Любовь Петровна улыбалась какою-то презрительною и горькою улыбкой…
Мнѣ казалось, этому обѣду конца не будетъ. Два часа уже длился онъ. Все говорливѣе, все шумнѣе становились гости, все суетливѣе почтенный хозяинъ. Но вотъ раздалось наконецъ хлопанье пробокъ; зашипѣло шампанское. Генералъ Рындинъ поднялся съ мѣста съ бокаломъ въ рукѣ. Съ грохотомъ отодвигая и опрокидывая свои стулья, спѣшила мужская половина общества послѣдовать его примѣру. Исправничиха, сидѣвшая противъ Саши и впродолженіе всего обѣда не сводившая съ него глазъ, вскочила также, но, увидѣвъ, что прочія дамы не шевелились, присѣла и потомъ какъ-то очень долго и неловко усаживалась на свое мѣсто.
— За здоровье нашей многоуважаемой, всѣмъ дорогой Анны Васильевны! возгласилъ генералъ потрясающимъ басомъ. Да даруетъ ей Господь Вседержитель продолженіе утѣхъ на Маѳусаиловы годы, да утѣшится она въ своихъ внукахъ, правнукахъ и праправнукахъ! Ура, господа!
— Урра! загремѣли восторженно гости въ отвѣтъ на генеральскую рѣчь, топая ногами и стуча ножами по тарелкамъ и стаканамъ. Дамы подносили бокалы къ губамъ и кивали головами, обращали умиленные взоры сначала на генерала, потомъ на новорожденную. Исправничиха, въ избыткѣ чувствъ, утирала глаза свои салфеткой.

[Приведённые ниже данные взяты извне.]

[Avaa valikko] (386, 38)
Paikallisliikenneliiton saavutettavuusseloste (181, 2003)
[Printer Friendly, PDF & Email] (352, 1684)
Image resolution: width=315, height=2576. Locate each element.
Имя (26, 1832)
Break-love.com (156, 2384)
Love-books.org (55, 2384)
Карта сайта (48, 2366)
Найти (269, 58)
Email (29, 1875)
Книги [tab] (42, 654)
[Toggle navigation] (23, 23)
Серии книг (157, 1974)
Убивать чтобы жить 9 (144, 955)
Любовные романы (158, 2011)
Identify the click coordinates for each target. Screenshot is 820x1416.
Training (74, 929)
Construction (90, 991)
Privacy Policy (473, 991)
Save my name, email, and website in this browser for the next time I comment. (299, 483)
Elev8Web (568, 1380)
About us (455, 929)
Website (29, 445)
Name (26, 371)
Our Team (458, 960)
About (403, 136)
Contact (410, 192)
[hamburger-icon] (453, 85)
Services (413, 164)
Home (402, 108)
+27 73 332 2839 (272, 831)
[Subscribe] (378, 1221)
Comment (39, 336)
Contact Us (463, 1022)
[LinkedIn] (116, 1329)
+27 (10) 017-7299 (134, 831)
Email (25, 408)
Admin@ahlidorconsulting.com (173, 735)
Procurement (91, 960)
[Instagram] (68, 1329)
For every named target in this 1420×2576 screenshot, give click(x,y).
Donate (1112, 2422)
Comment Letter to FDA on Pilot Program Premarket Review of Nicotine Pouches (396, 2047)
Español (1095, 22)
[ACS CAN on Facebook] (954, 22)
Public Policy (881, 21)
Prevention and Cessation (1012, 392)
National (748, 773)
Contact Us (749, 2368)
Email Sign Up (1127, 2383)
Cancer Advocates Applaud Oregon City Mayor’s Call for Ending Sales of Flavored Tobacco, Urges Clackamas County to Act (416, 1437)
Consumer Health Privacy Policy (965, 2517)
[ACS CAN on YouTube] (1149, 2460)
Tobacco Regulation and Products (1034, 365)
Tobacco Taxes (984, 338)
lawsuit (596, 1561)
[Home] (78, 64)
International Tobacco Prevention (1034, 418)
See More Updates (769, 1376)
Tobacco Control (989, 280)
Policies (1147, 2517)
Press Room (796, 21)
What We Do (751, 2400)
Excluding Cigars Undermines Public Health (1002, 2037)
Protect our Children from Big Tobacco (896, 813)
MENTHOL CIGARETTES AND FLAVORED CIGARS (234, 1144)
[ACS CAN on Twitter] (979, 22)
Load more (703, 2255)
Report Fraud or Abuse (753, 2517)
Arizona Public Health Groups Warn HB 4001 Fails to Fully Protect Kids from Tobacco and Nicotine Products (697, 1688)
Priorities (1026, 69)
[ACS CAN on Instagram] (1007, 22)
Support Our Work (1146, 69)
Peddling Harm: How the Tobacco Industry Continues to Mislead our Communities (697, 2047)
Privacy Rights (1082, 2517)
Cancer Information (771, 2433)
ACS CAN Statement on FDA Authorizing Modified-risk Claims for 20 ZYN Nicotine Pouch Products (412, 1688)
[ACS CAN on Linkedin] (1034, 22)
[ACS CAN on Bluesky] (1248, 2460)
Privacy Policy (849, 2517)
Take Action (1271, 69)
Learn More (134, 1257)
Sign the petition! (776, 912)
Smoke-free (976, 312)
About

Господинъ въ венгеркѣ залпомъ выпилъ свою рюмку, быстро провелъ ею внизъ по металлическимъ пуговицамъ своего жилета, перевернулъ ее пальцами надъ головой и грохнулъ съ размаха о каблукъ сапога; стекло полетѣло кругомъ мелкими осколками. Мы едва успѣли остеречься съ Петей, закрывъ лицо руками. "Къ счастію! Къ благоденствію!" раздалось со всѣхъ сторонъ. "Урра, гусары!" закричалъ неистово сосѣдъ, тараща на хозяйку круглые и красные глаза, точно принималъ ее за полковника того войска, въ которомъ, должно-быть, нѣкогда служилъ. "Многая лѣта!" грянули пѣвчіе съ хоровъ, и въ то же самое время хоръ военной музыки, котораго никто не подозрѣвалъ до этихъ поръ, протрубилъ неожиданно тушъ подъ растворенными окнами залы. Это былъ сюрпризъ отъ генерала имянинницѣ. Ѳома Богдановичъ кинулся къ нему, припалъ къ его груди и зарыдалъ, горячо цѣлуя его звѣзду. Гости, большіе и малые, съ съ бокалами въ рукахъ, сплошною стѣной двинулись на Анну Васильевну, на на бѣдную, дрожавшую и растерянную Анну Васильевну, невольную виновницу и вѣчную страдалицу этихъ праздниковъ, для которой всѣ эти крики, поздравленія, туши были видимо настоящей пыткой. A торжествующій Ѳома Богдановичъ былъ глубоко убѣжденъ, что онъ всѣмъ этимъ тѣшилъ свою "голубоньку Ганну".
Галечка стояла подлѣ матери. она успѣла подойти къ ней раньше всѣхъ, чинно присѣсть почтительно поцѣловать ея руку и теперь, въ свою очередь, принимала поздравленія гостей и принимала, какъ бы въ упрекъ и въ образецъ краснѣвшей и конфузившейся матери, такъ свободно, съ такимъ достоинствомъ, почти величаво, будто вѣкъ ничего иного не дѣлала, будто такъ и родилась "губернаторшей", какъ называлъ ее Ѳома Богдановичъ. Очень хорошо воспитана была Галечка!…
Чья-то рука въ это время тихо легла мнѣ на плечо.
— Вася! вскрикнулъ я съ радости такъ громко, что матушка погрозила мнѣ, улыбаясь, пальцемъ черезъ чью-то голову, наклонявшуюся въ это время надъ рукой хозяйки.